**Problem details**
Each line from the one containing "You are a computer-use" to the end of the entries below is to be set down exactly; the pictures are not.
══ Information ══
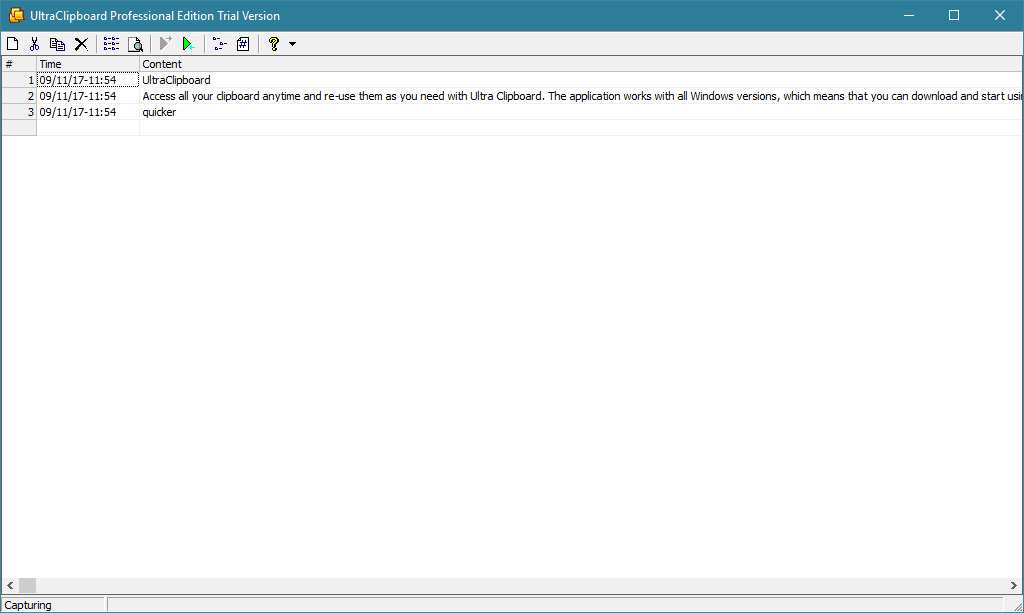Click the magnifier page preview icon
Image resolution: width=1024 pixels, height=613 pixels.
(135, 44)
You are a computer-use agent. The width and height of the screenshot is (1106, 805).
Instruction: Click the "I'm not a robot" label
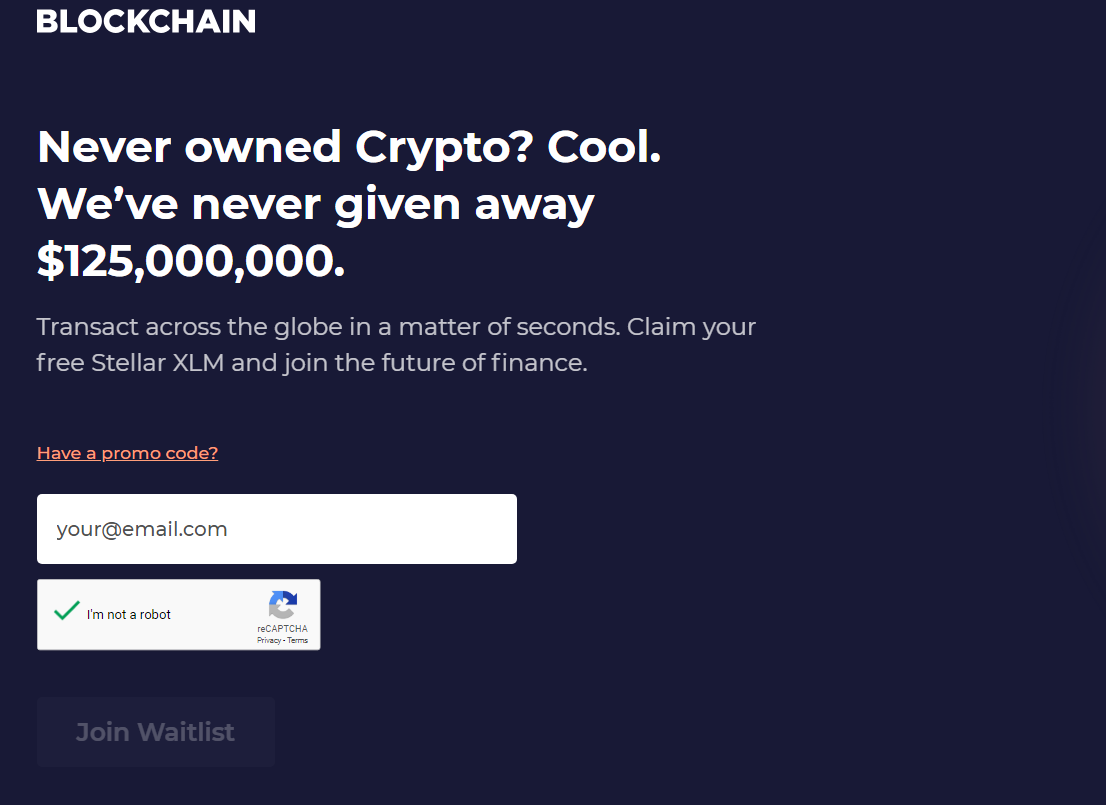[x=129, y=615]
═══
**Answer to the exercise**
You are a computer-use agent. The width and height of the screenshot is (1106, 805).
Instruction: Click the "I'm not a robot" label
[x=129, y=615]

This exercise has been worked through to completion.